Granulocyte macrophage-colony stimulating factor-dependent replication of polyoma virus replicon in hematopoietic cells. Analyses of receptor signals for replication and transcription.

Granulocyte macrophage-colony stimulating factor (GM-CSF) stimulates proliferation of various hematopoietic cells. Using cytoplasmic deletion mutants of the human GM-CSF receptor (hGMR) beta subunit and tyrosine kinase inhibitors, we previously showed that distinct signaling pathways of hGMR are involved in the induction of c-fos/c-jun mRNAs and of c-myc mRNA/cell proliferation. We used polyoma virus (Py) replicon to analyze the initiation of DNA replication induced by hGM-CSF in mouse BA/F3 pro-B cells expressing hGMR. hGM-CSF efficiently stimulated Py replication in the presence of Py enhancer and Py large T antigen supplied in trans.

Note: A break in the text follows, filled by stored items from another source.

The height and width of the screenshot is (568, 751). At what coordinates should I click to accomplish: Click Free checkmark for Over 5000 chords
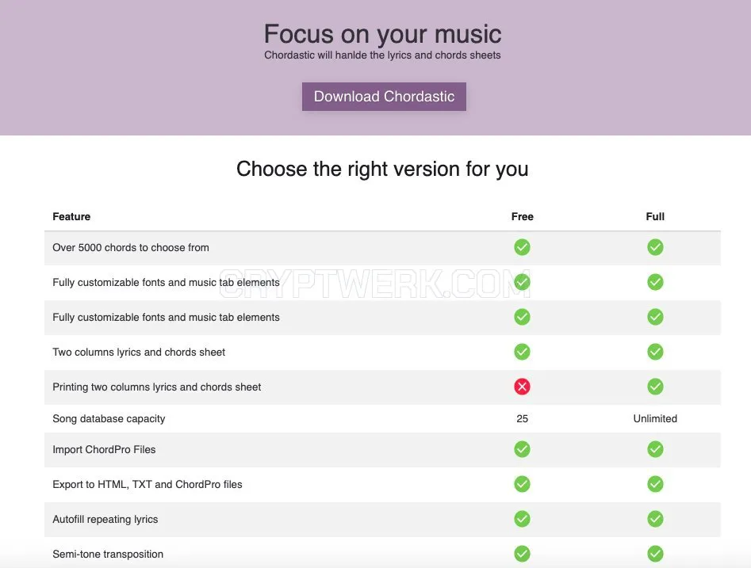(522, 247)
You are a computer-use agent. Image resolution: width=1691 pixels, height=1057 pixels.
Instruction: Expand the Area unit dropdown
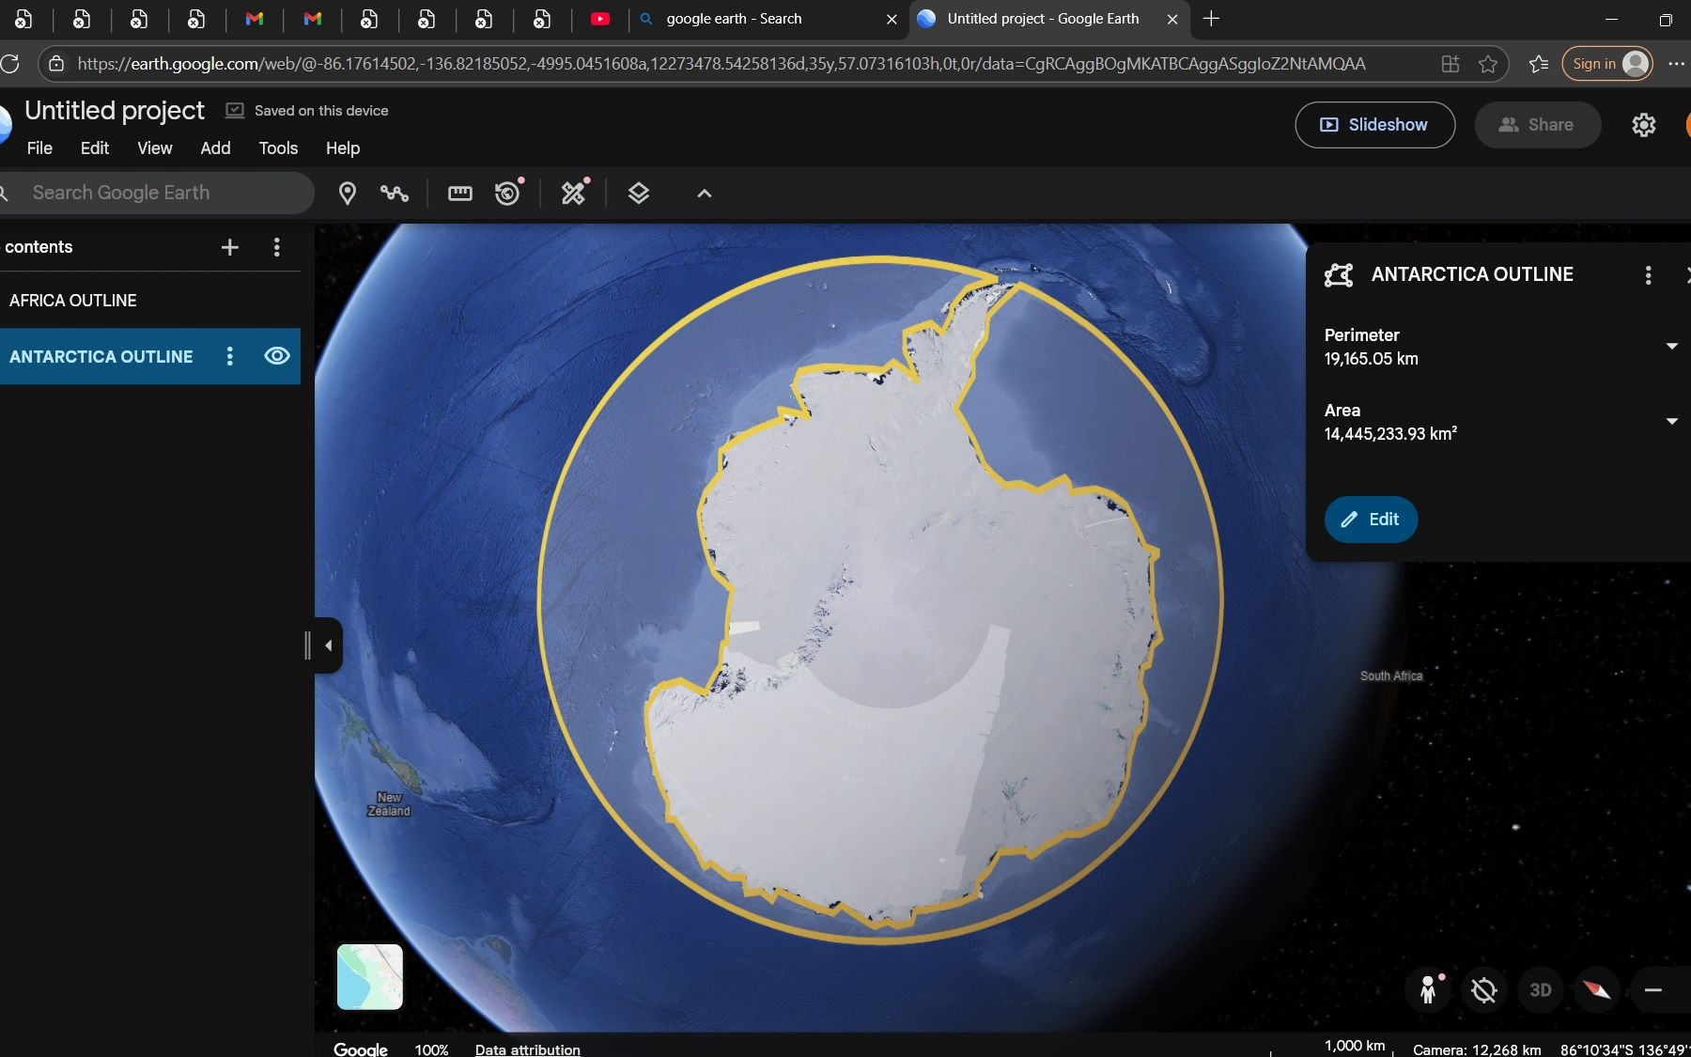click(1671, 422)
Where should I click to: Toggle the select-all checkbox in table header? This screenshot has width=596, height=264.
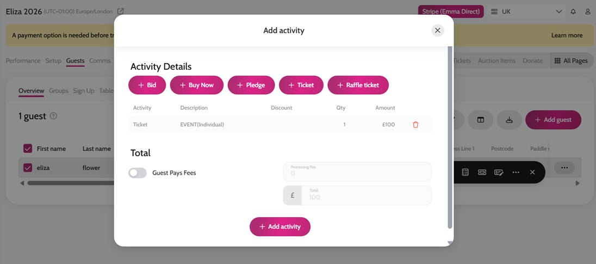click(x=28, y=149)
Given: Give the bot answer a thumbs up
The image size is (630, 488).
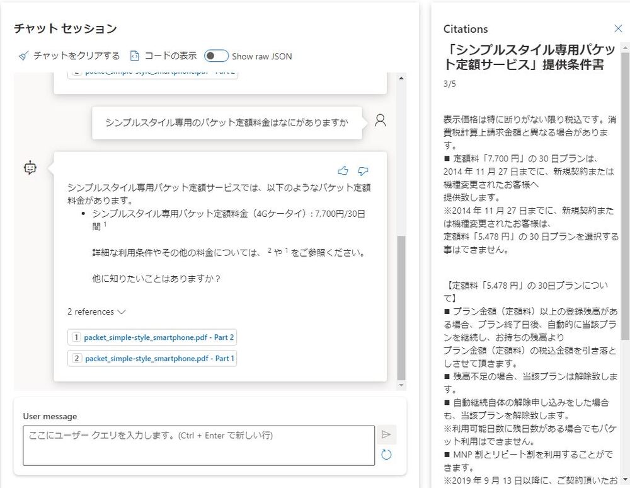Looking at the screenshot, I should [343, 171].
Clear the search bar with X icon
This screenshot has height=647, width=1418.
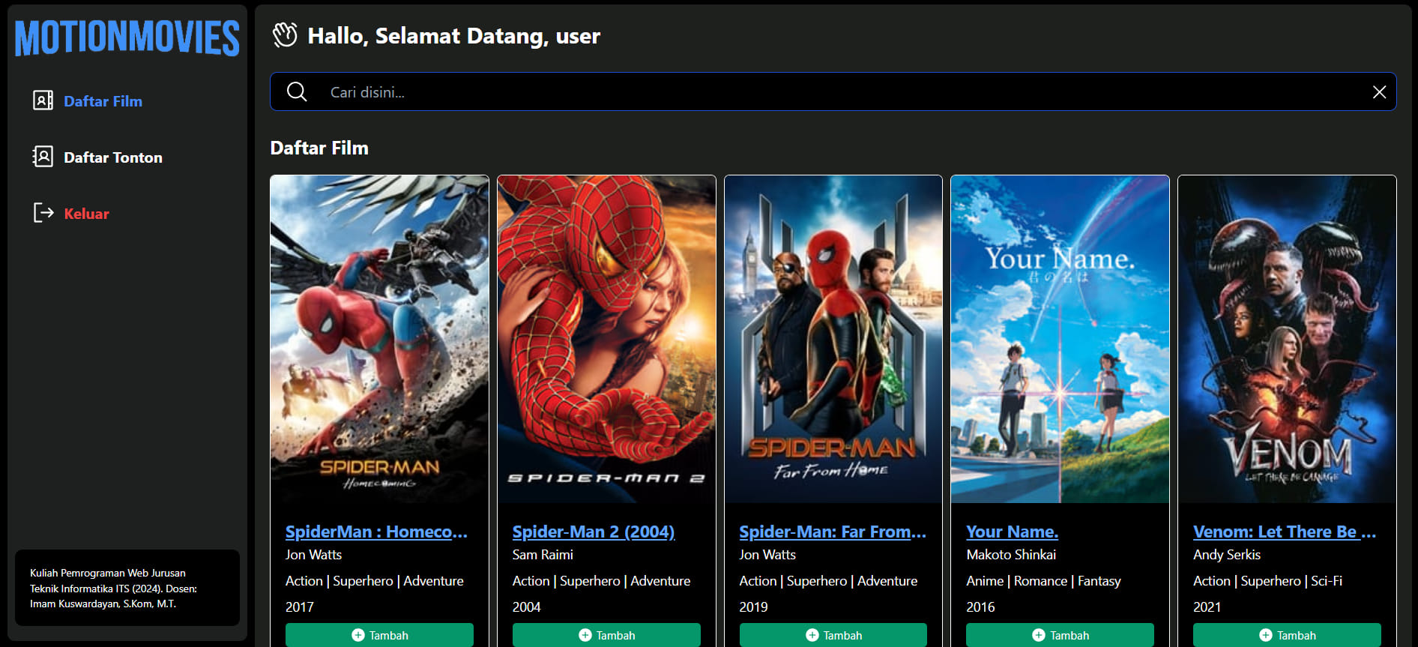[x=1378, y=91]
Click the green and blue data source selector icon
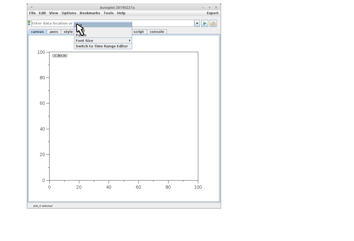 point(29,23)
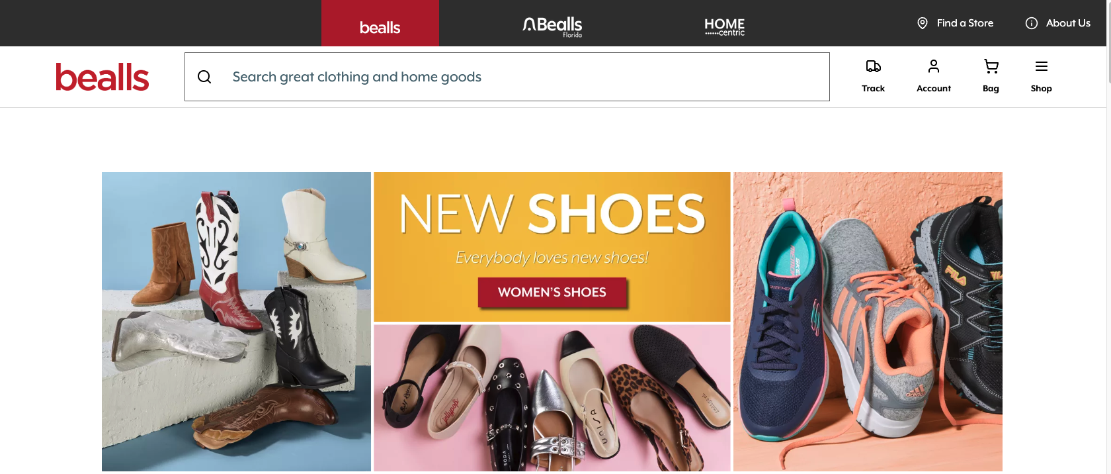
Task: Select the red bealls store tab
Action: (380, 23)
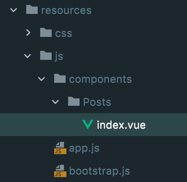Viewport: 187px width, 182px height.
Task: Open the app.js file label
Action: pos(84,148)
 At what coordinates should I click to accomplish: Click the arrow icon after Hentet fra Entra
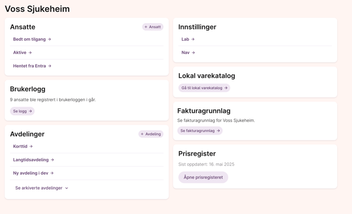coord(50,66)
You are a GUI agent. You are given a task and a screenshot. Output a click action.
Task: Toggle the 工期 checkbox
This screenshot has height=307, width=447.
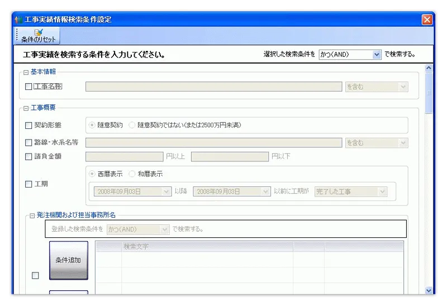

Analyses of Py enhancer mutants revealed that hGM-CSF promoted Py replication and activated transcription of the Py early promoter through the PEA3/PEBP5 region of Py enhancer. The membrane proximal region of hGMR beta subunit is required for activation of PEA3/PEBP5-dependent replication which is also required for activation of DNA synthesis in the host cells. In contrast, a more distal region which is essential for activation of c-fos and c-jun genes is required for the PEA3/PEBP5-dependent transcription of Py early promoter. These results indicate that distinct signaling pathways of hGMR are required to activate PEA3/PEBP5-dependent replication and transcription although the same enhancer is required for both activities.